***** Task data
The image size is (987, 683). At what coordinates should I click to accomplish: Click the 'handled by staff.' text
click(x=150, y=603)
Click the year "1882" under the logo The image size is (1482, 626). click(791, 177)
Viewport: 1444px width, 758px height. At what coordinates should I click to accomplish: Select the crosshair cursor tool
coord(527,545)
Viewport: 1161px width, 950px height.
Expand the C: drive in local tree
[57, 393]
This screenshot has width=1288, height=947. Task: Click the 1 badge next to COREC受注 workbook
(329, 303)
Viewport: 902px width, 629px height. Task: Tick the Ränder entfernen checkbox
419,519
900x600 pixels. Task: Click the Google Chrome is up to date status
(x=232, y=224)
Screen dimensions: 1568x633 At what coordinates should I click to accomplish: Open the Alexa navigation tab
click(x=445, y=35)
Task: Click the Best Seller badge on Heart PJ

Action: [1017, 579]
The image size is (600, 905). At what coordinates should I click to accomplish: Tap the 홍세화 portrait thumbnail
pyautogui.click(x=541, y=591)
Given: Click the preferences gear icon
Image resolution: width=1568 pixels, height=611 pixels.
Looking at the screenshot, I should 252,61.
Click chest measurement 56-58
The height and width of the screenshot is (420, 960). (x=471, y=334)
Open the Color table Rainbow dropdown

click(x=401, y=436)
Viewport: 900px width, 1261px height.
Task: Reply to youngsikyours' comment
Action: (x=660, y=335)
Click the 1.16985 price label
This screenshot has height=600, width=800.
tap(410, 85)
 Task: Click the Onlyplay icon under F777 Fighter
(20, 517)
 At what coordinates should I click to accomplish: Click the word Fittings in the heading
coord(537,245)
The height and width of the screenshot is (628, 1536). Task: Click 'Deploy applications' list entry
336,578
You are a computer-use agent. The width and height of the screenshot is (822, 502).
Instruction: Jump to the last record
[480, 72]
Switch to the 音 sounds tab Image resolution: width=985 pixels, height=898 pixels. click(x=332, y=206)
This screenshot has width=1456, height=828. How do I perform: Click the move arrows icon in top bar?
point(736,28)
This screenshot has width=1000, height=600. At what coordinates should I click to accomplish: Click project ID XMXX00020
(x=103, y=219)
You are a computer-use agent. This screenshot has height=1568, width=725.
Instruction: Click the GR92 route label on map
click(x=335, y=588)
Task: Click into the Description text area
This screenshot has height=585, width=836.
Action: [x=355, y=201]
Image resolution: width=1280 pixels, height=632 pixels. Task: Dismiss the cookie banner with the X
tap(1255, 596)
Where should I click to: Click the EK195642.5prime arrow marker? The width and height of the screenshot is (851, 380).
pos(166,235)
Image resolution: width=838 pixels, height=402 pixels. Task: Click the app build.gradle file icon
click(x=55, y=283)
**********
- Your instructions: Up to and including the final line of the data above, please copy every line exactly, starting from the one that contains "This screenshot has width=1000, height=600.".

- Result:
This screenshot has width=1000, height=600. At what coordinates should I click to accomplish: Click project ID XMXX00020
(x=103, y=219)
You are a computer-use agent. This screenshot has height=1568, width=725.
Instruction: Click the GR92 route label on map
click(x=335, y=588)
Task: Click into the Description text area
This screenshot has height=585, width=836.
Action: [x=355, y=201]
Image resolution: width=1280 pixels, height=632 pixels. Task: Dismiss the cookie banner with the X
tap(1255, 596)
Where should I click to: Click the EK195642.5prime arrow marker? The width and height of the screenshot is (851, 380).
pos(166,235)
Image resolution: width=838 pixels, height=402 pixels. Task: Click the app build.gradle file icon
click(x=55, y=283)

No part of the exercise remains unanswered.